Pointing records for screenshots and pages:
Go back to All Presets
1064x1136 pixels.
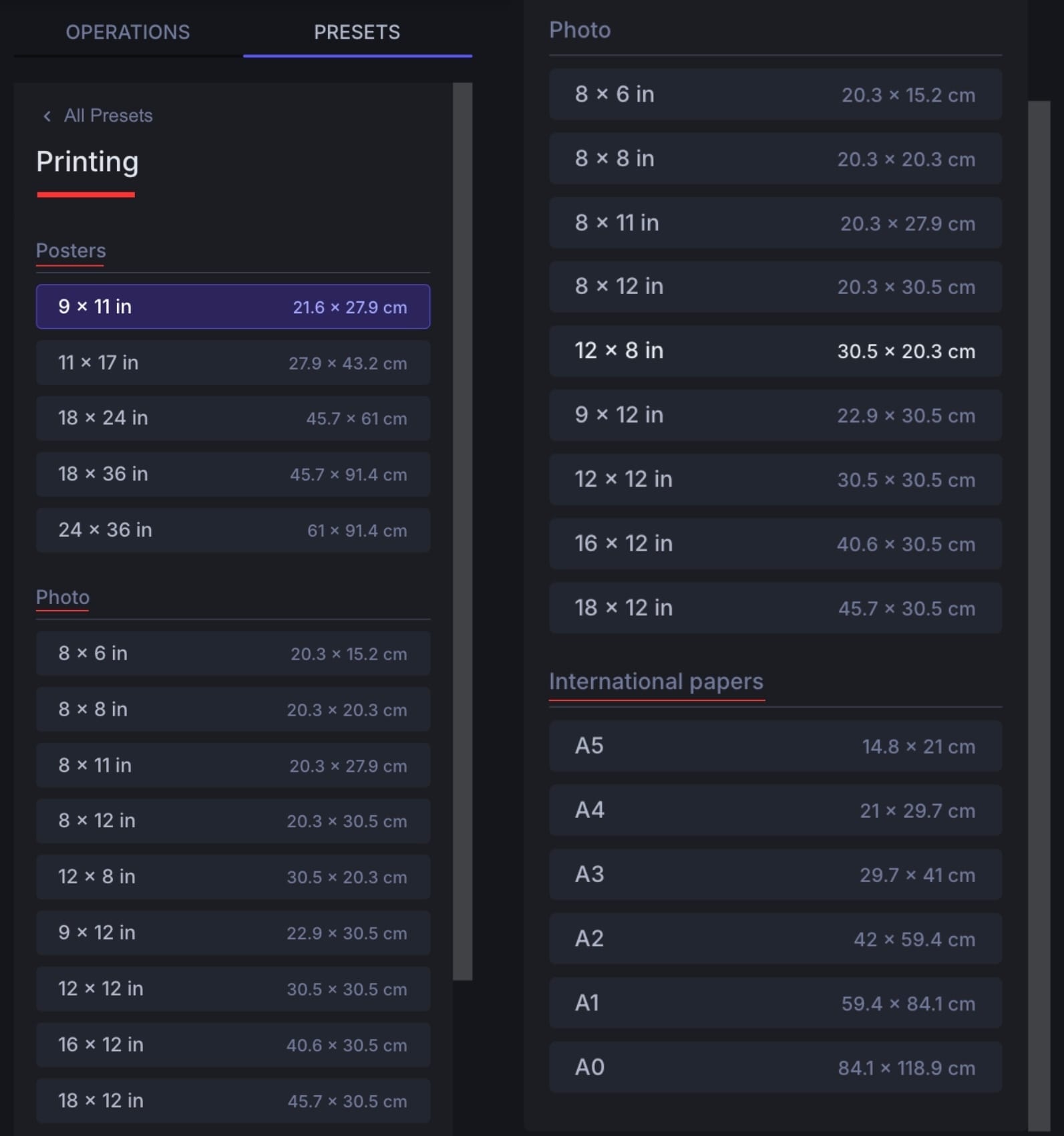(107, 116)
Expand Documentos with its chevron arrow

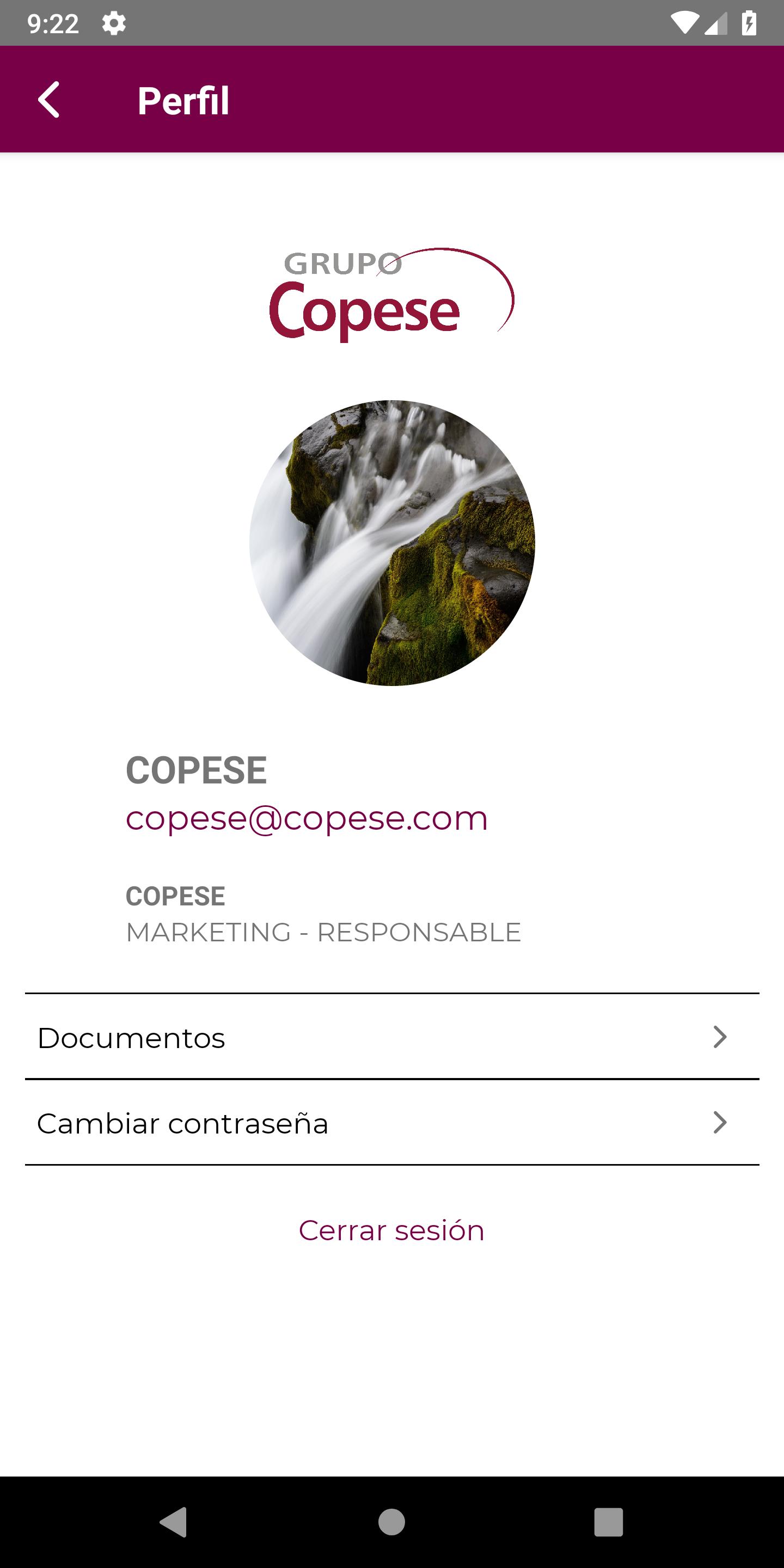pyautogui.click(x=720, y=1037)
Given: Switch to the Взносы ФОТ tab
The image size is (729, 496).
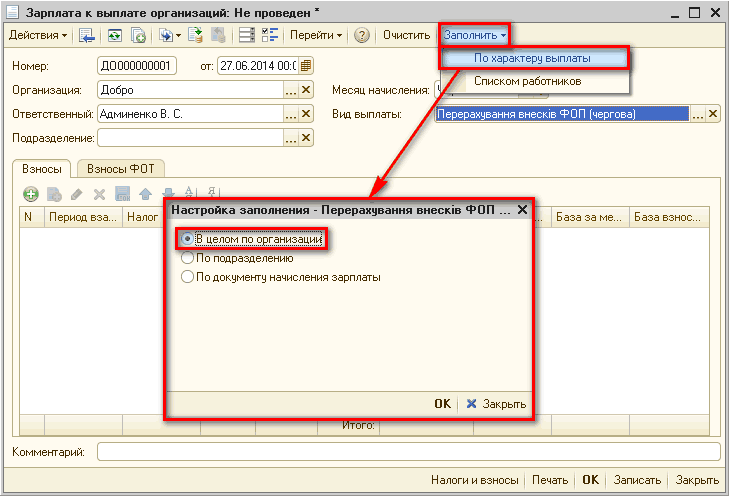Looking at the screenshot, I should [x=121, y=168].
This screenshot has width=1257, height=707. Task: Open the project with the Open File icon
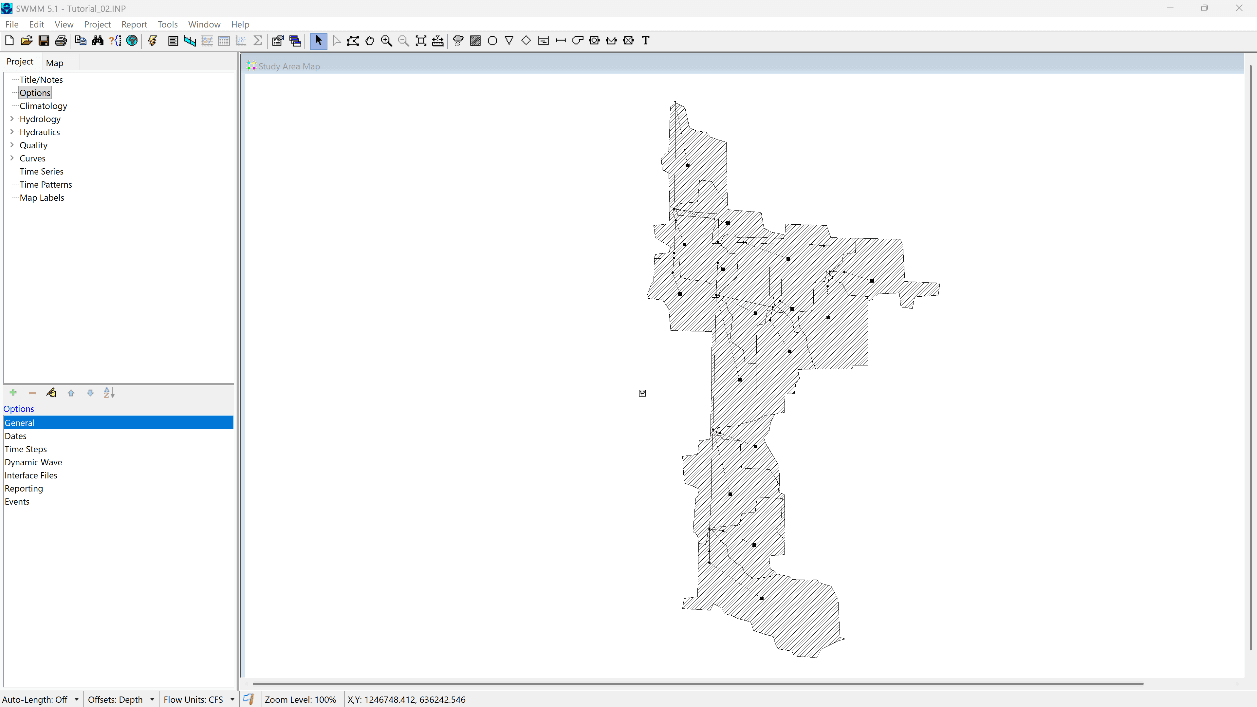26,41
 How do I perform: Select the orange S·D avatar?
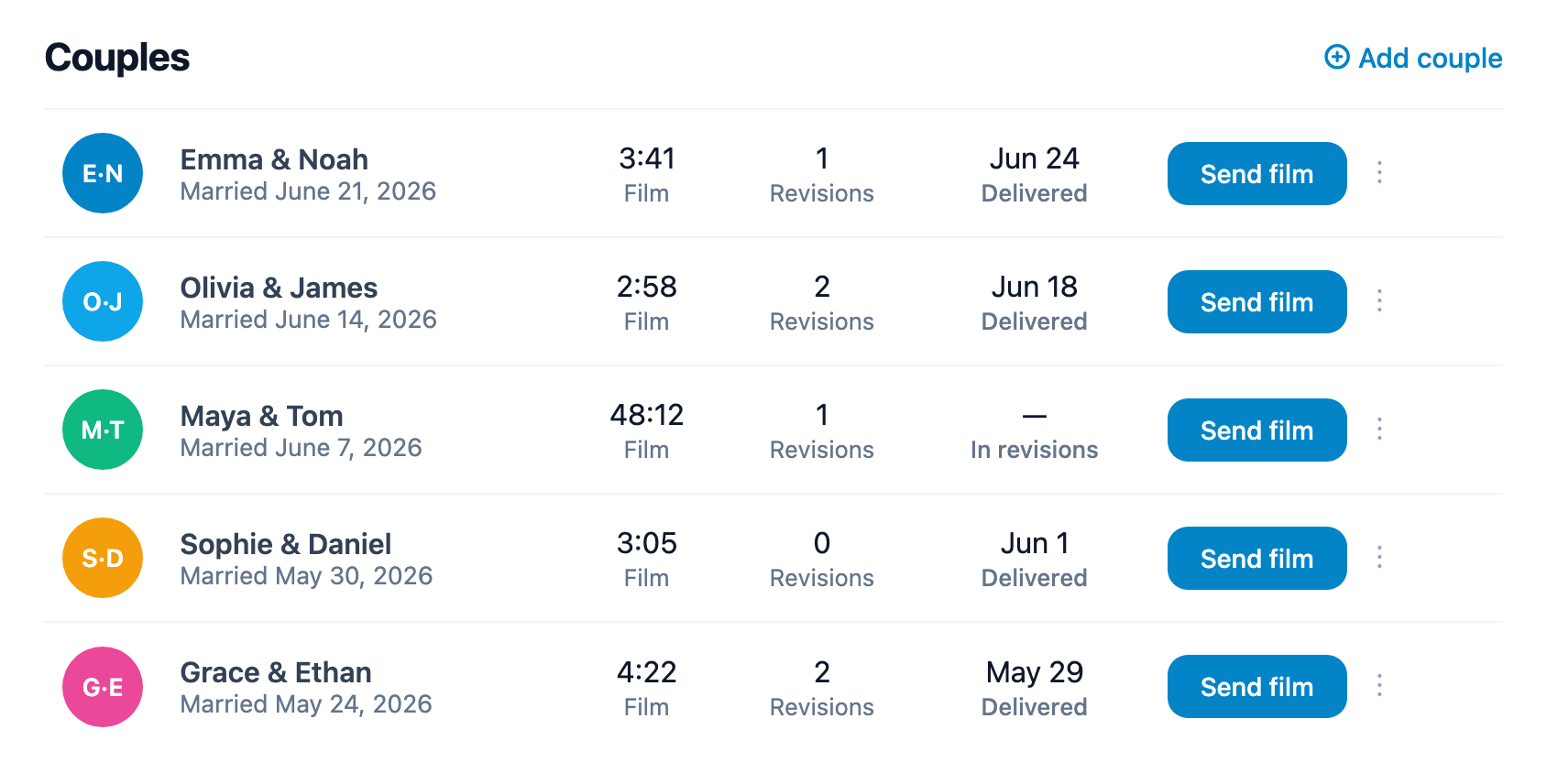coord(103,558)
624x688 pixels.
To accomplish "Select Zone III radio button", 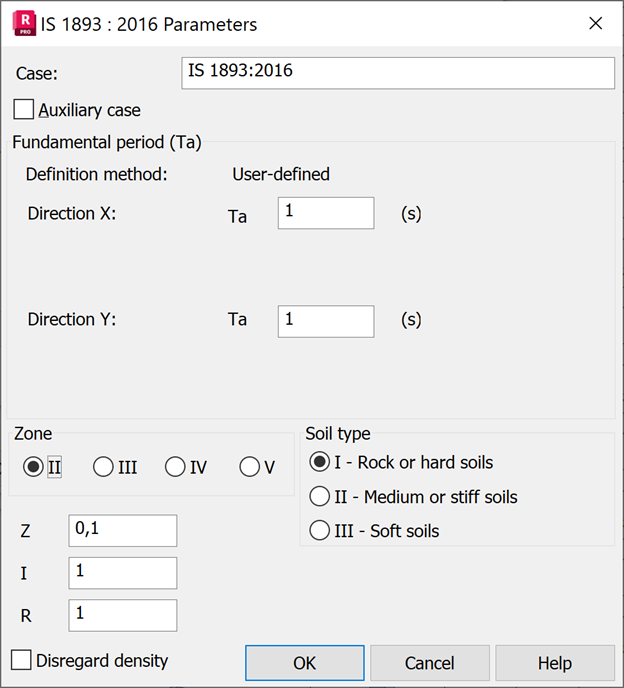I will click(x=103, y=467).
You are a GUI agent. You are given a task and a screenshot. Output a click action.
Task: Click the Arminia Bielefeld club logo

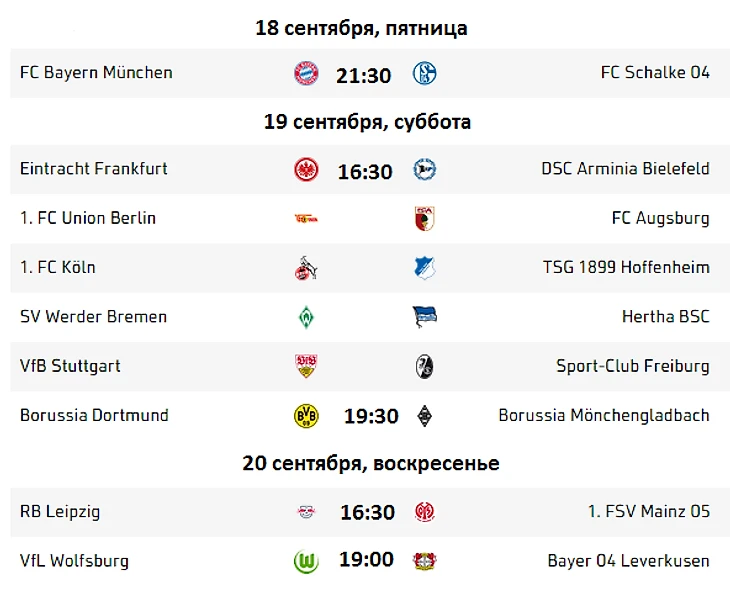tap(425, 169)
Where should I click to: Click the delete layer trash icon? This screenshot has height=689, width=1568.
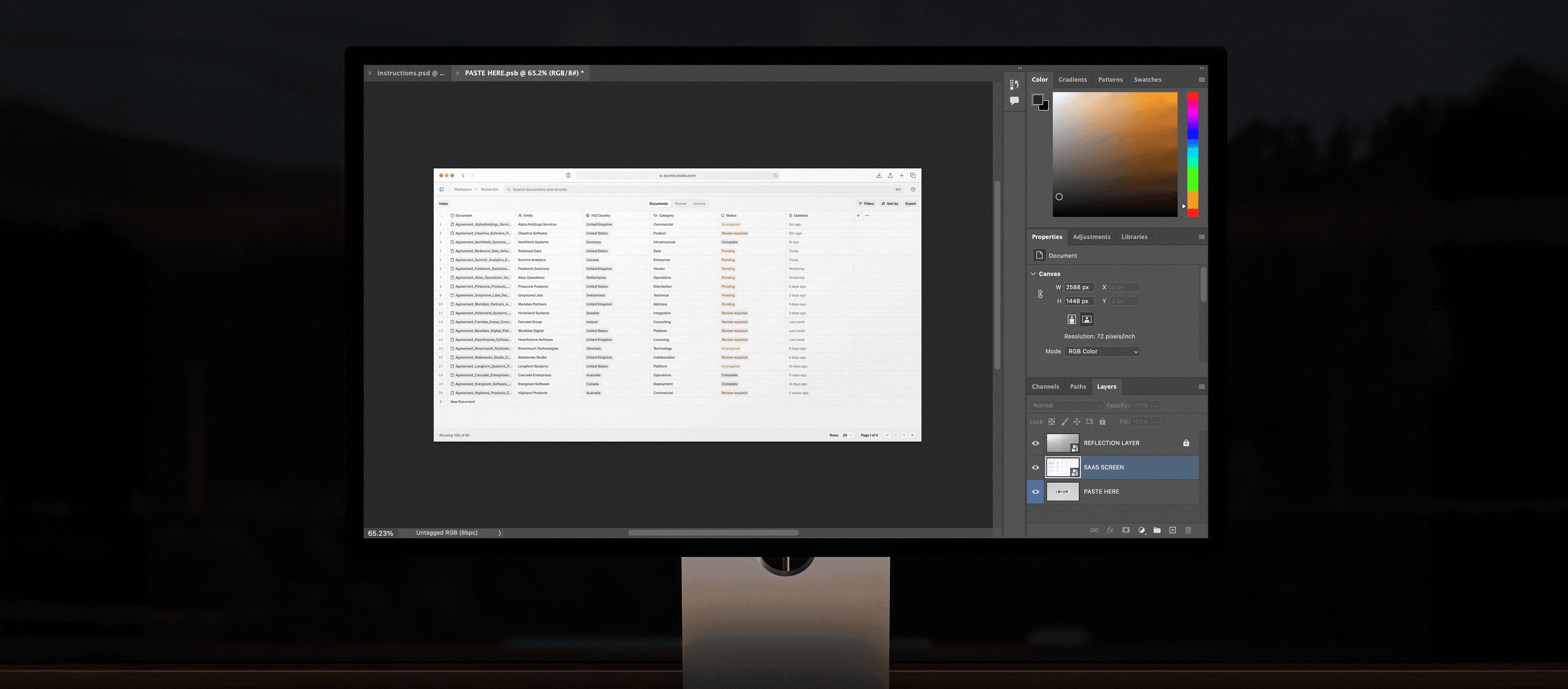pyautogui.click(x=1188, y=530)
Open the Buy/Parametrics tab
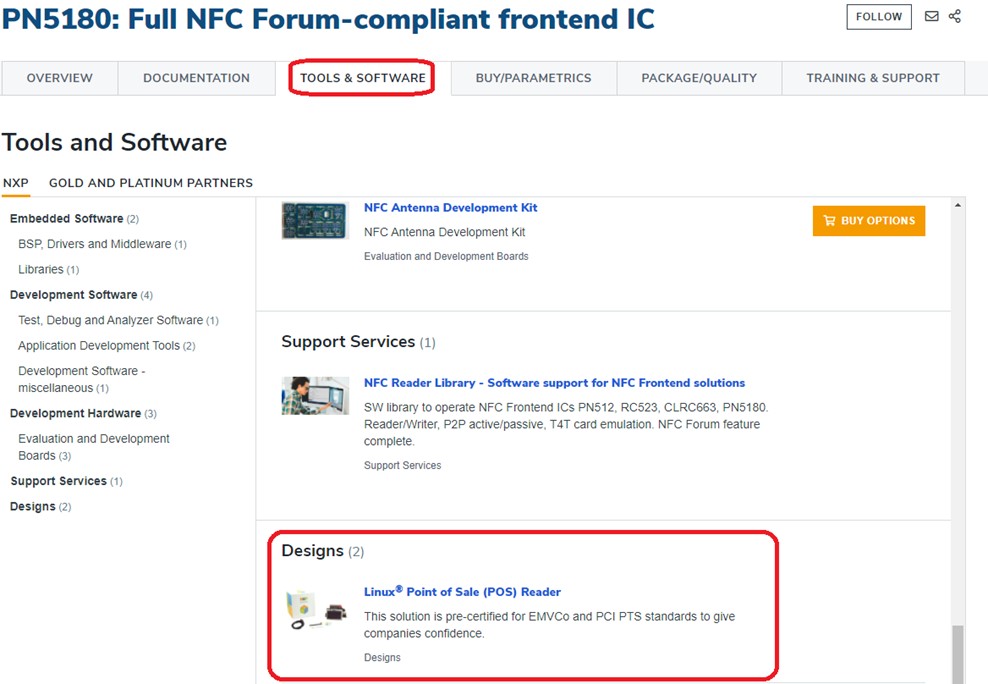 point(533,78)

What is being asked: Rewrite the records from the line with "You are a GUI" up to and including the line with "pyautogui.click(x=1188, y=530)", putting "screen capture" in place of "screenshot" and keeping everything else the same. Leave the pictures out of your answer.

Output for this exercise:
You are a GUI agent. You are given a task and a screen capture. Output a click action.
Task: Click the Arminia Bielefeld club logo

tap(425, 169)
Where should I click to: Click the delete layer trash icon? This screen capture has height=689, width=1568.
pyautogui.click(x=1188, y=530)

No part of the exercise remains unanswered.